Le vendredi matin, la manifestation commença en une dizaine de points différents, rassemblant au total près de 80 000 personnes, mais aucun cortège ne dépassait 15 000 à 20 000 personnes. La police attaqua très violemment les Tute bianche, par plusieurs rues latérales, avant qu’ils atteignent la zone rouge, faisant voler en éclat tous les dispositifs de défense du cortège. Des milliers de jeunes ripostèrent dans une véritable guérilla urbaine. C’est là que Carlo Giuliani fut assassiné. Des affrontements eurent lieu dans différents points, donnant lieu à plus de 600 hospitalisations. Le soir, après cette répression inédite depuis les années 1970, tout le monde se retrouva au centre de convergence pour décider de la suite, dans une ambiance d’apocalypse, sur une tribune au milieu des conteneurs du port survolée par les hélicoptères, au milieu des vapeurs des gaz lacrymogènes. Les débats furent vifs entre les plus modérés qui pensaient qu’il fallait cesser les manifestations (PDS italien, mais également Bernard Cassen et Susan George d’Attac), et ceux qui appelaient à une riposte unitaire encore plus massive et dénonçaient le G8 et la répression de Berlusconi (Rifundazione communista, dirigeants de la Fiom, Tute bianche, gauche radicale européenne). Bertinotti, dirigeant de RC, fit une brillante intervention, retransmise en direct à la télé, appelant la classe ouvrière italienne à se mobiliser, à se solidariser de la jeunesse.

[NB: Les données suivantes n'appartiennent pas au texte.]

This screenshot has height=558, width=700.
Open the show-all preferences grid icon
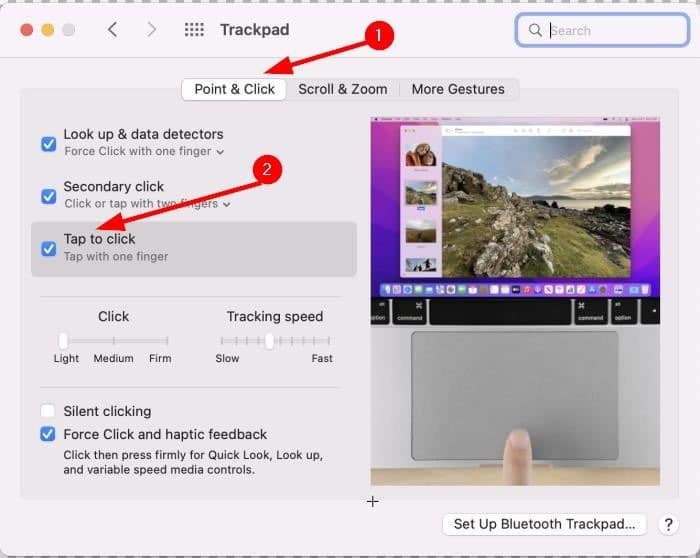pyautogui.click(x=194, y=30)
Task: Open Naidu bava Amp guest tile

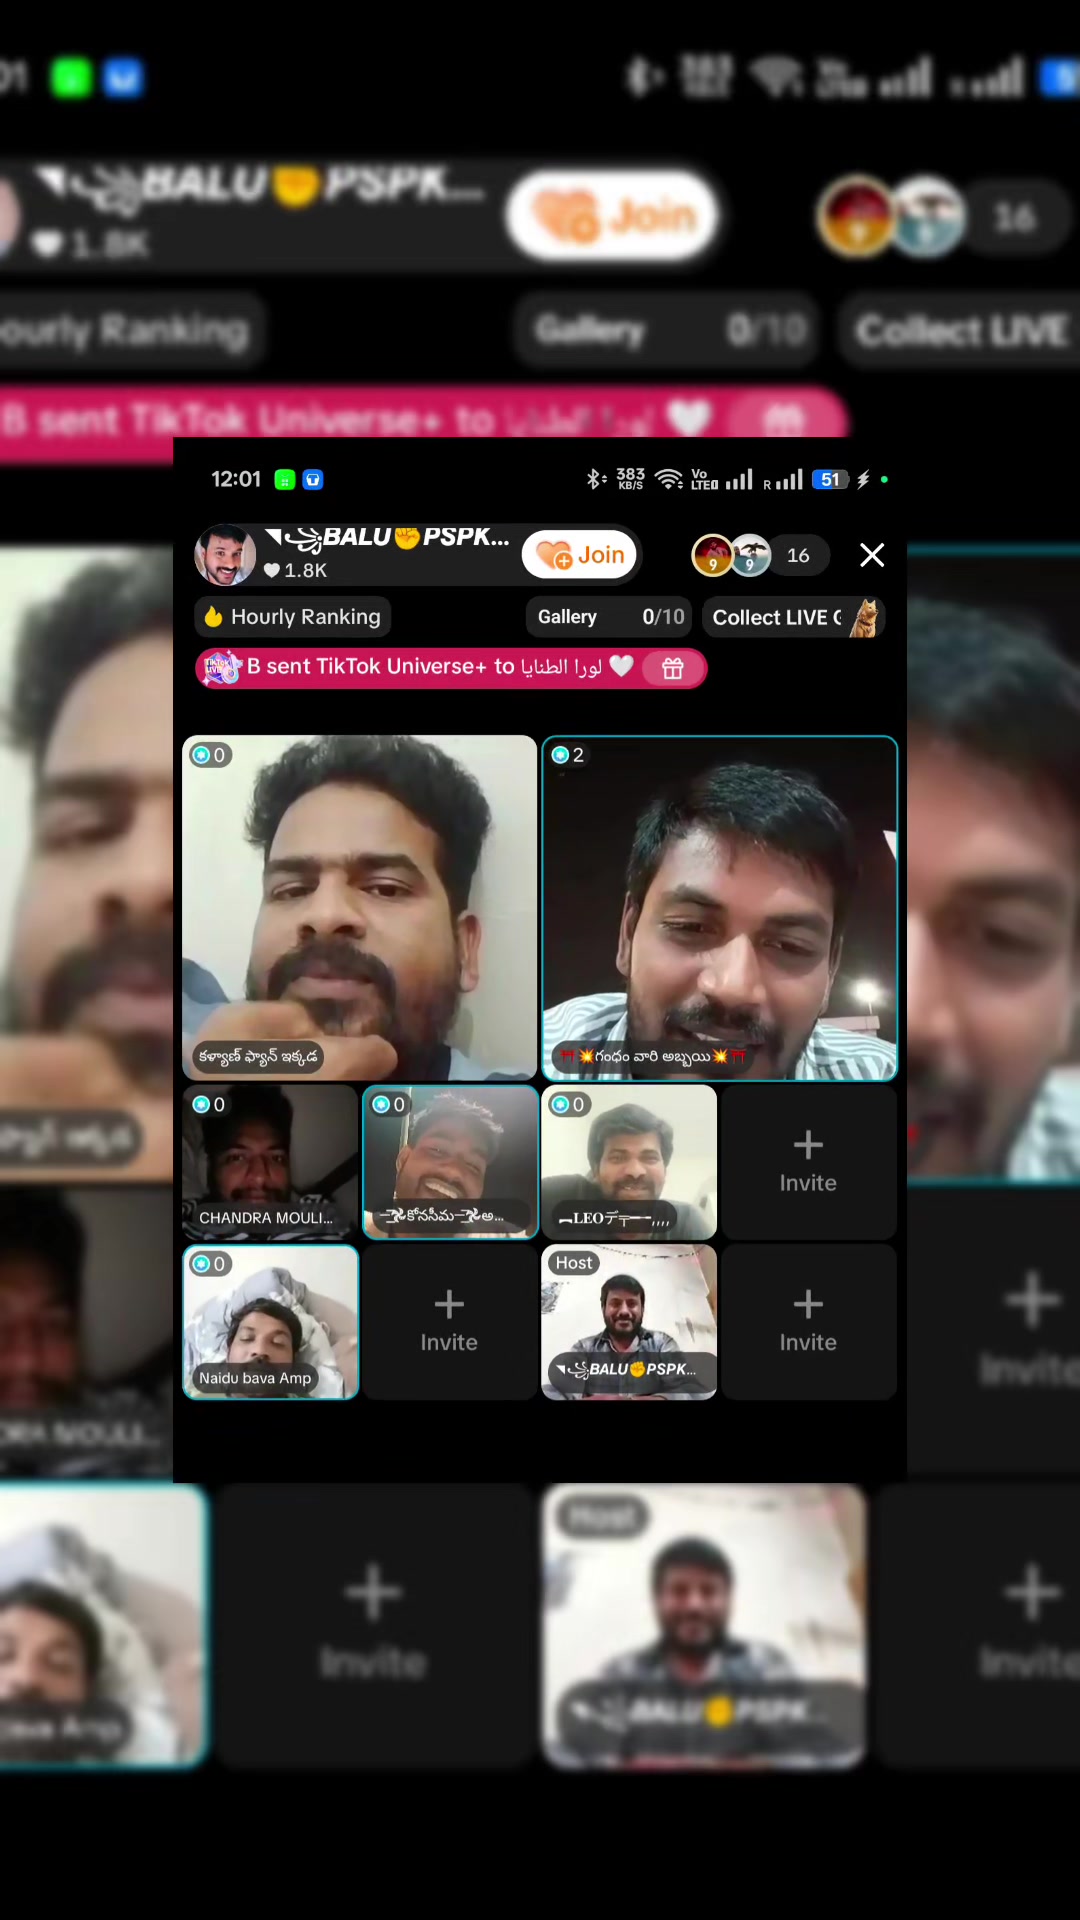Action: pos(270,1322)
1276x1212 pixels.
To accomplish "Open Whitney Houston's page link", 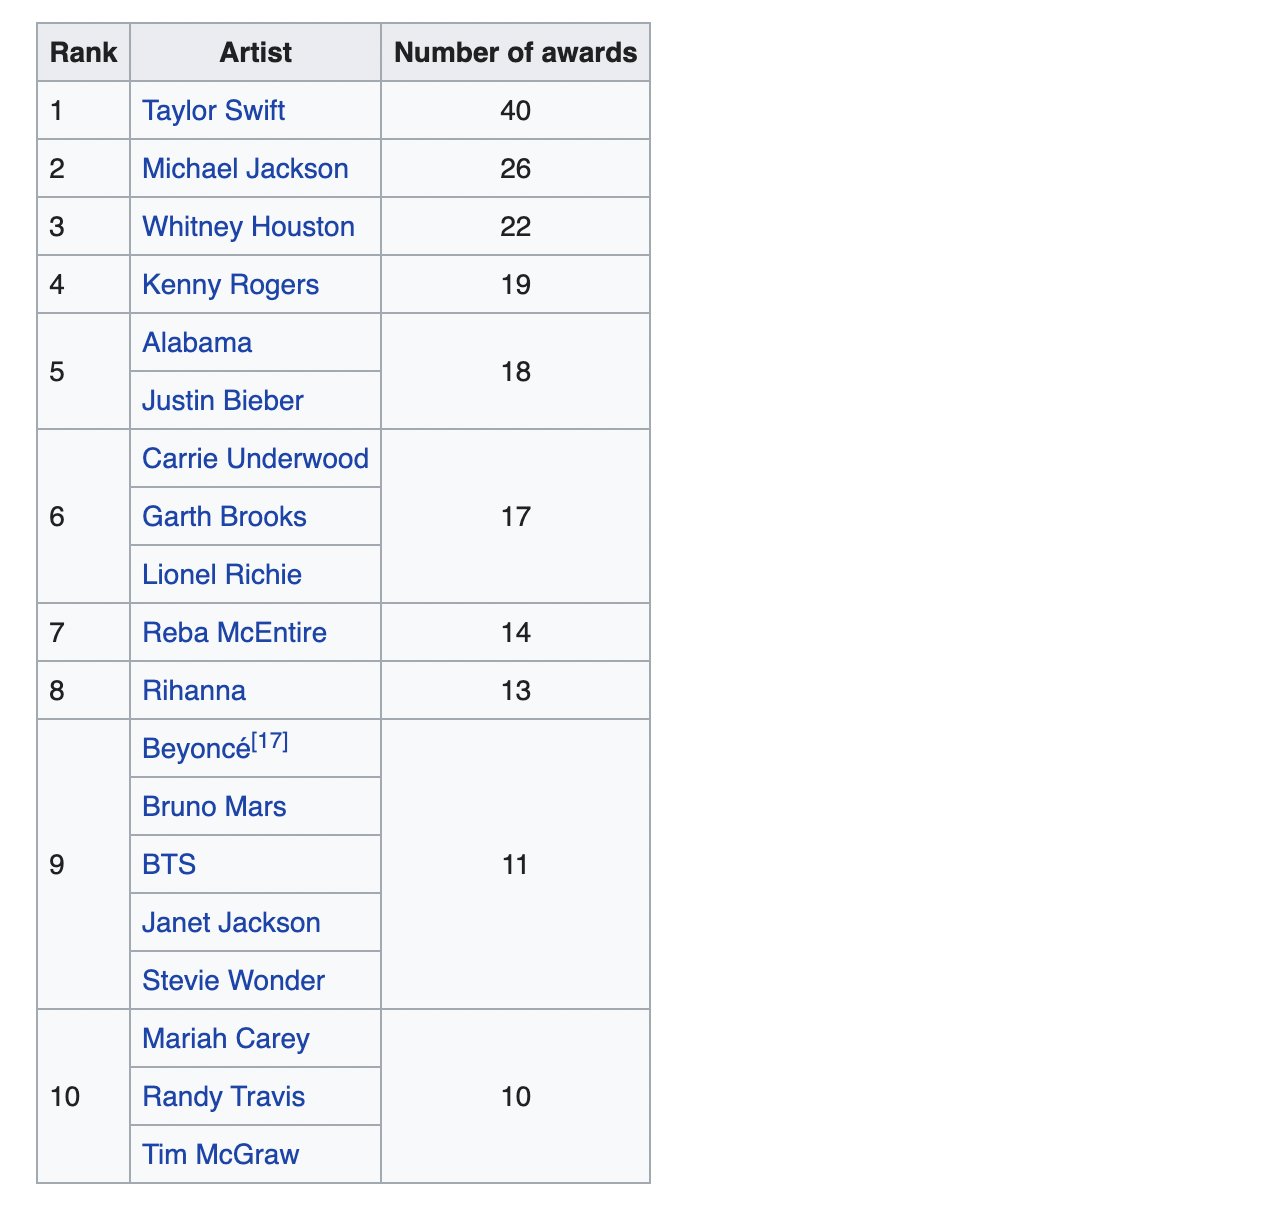I will click(248, 227).
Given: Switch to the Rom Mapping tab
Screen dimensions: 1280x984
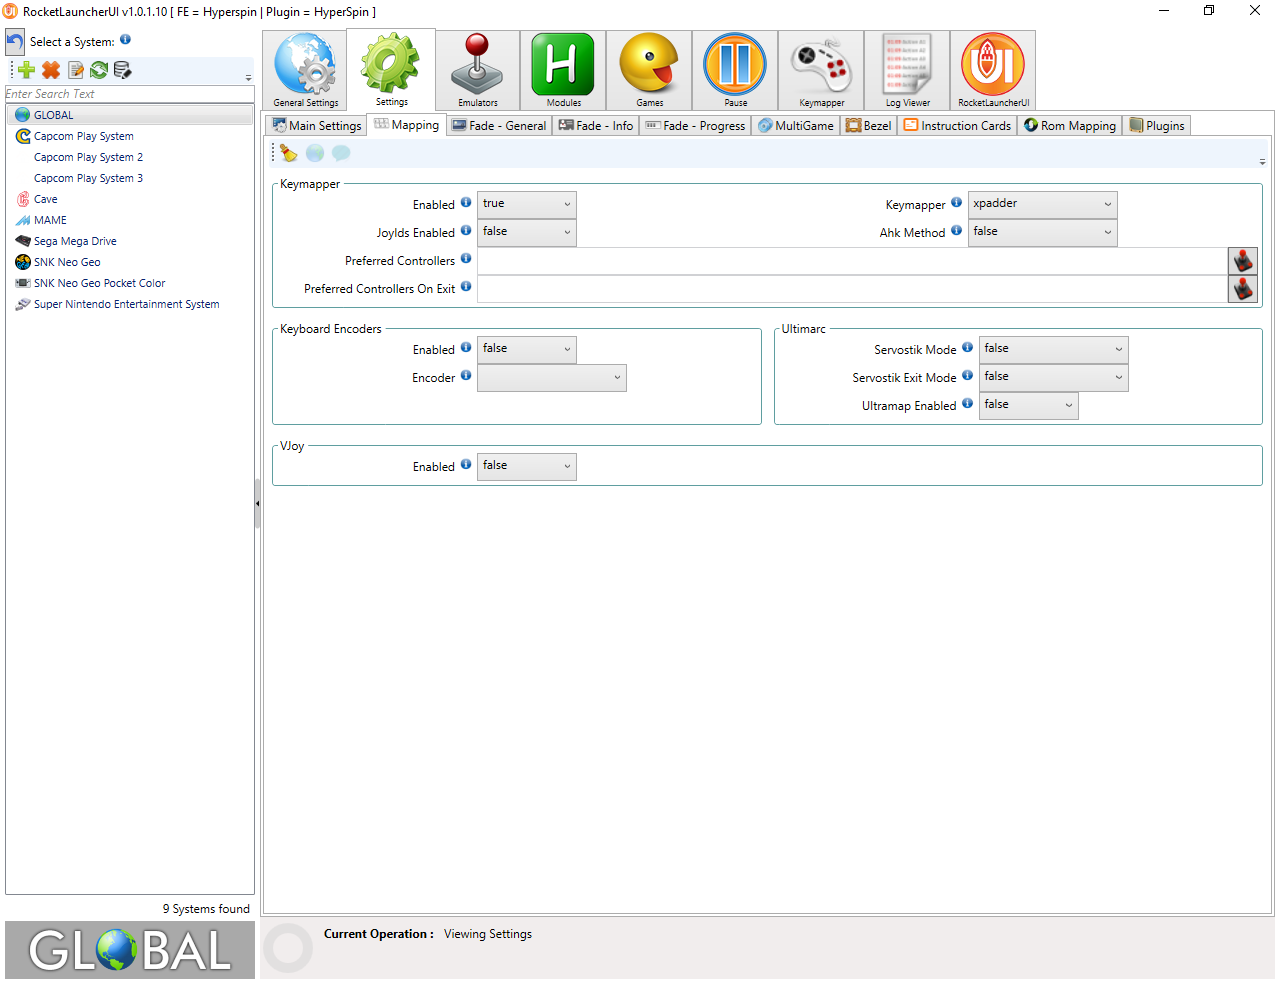Looking at the screenshot, I should point(1069,126).
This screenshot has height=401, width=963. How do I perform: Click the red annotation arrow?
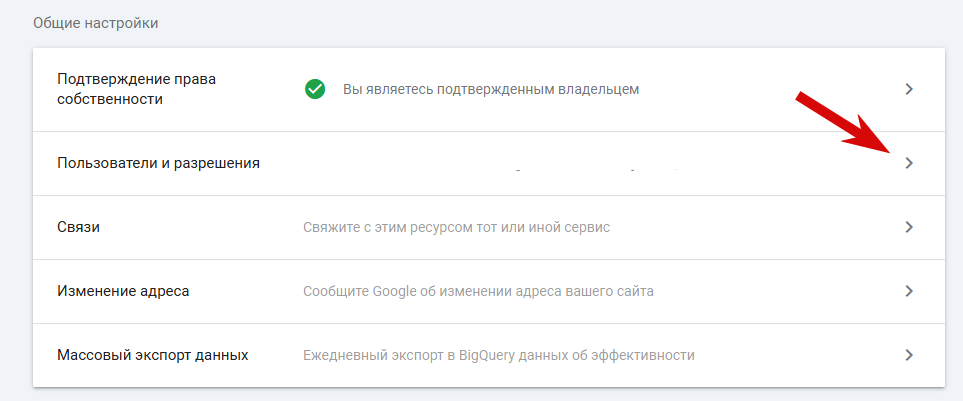click(843, 123)
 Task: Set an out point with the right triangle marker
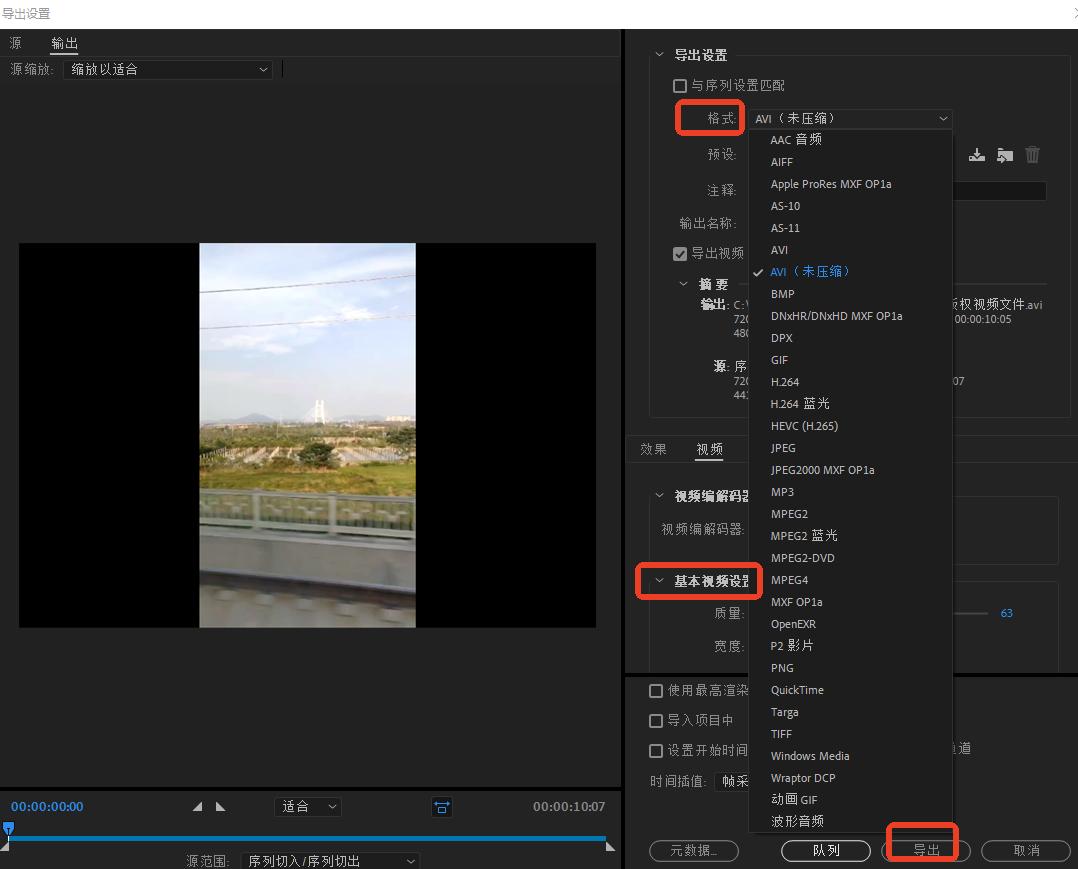coord(222,806)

Il fut donc décidé d’appeler dès le lendemain matin à une nouvelle manifestation. La CGIL (principal syndicat italien) mit toutes ses forces dans la bataille. Dans la nuit, des trains, des bus furent affrétés de toute l’Italie. Sur internet, la nouvelle circulait et plus d’un millier de personnes prirent leur voiture pour venir de France.
Le samedi matin, la riposte fut exemplaire avec 300 000 manifestants. La classe ouvrière italienne se mobilisa contre Berlusconi, rejetant la diabolisation du mouvement altermondialiste. Les cortèges syndicaux venus de toute l’Italie se mélangeaient avec des cortèges jeunes. Tous ceux qui ont participé à cette manifestation ont ressenti une énergie fantastique, nécessaire pour poursuivre face à la répression. Malgré la police qui tenta à nouveau de briser le mouvement en attaquant la manifestation en plusieurs points, la manifestation se poursuivit jusqu’au bout.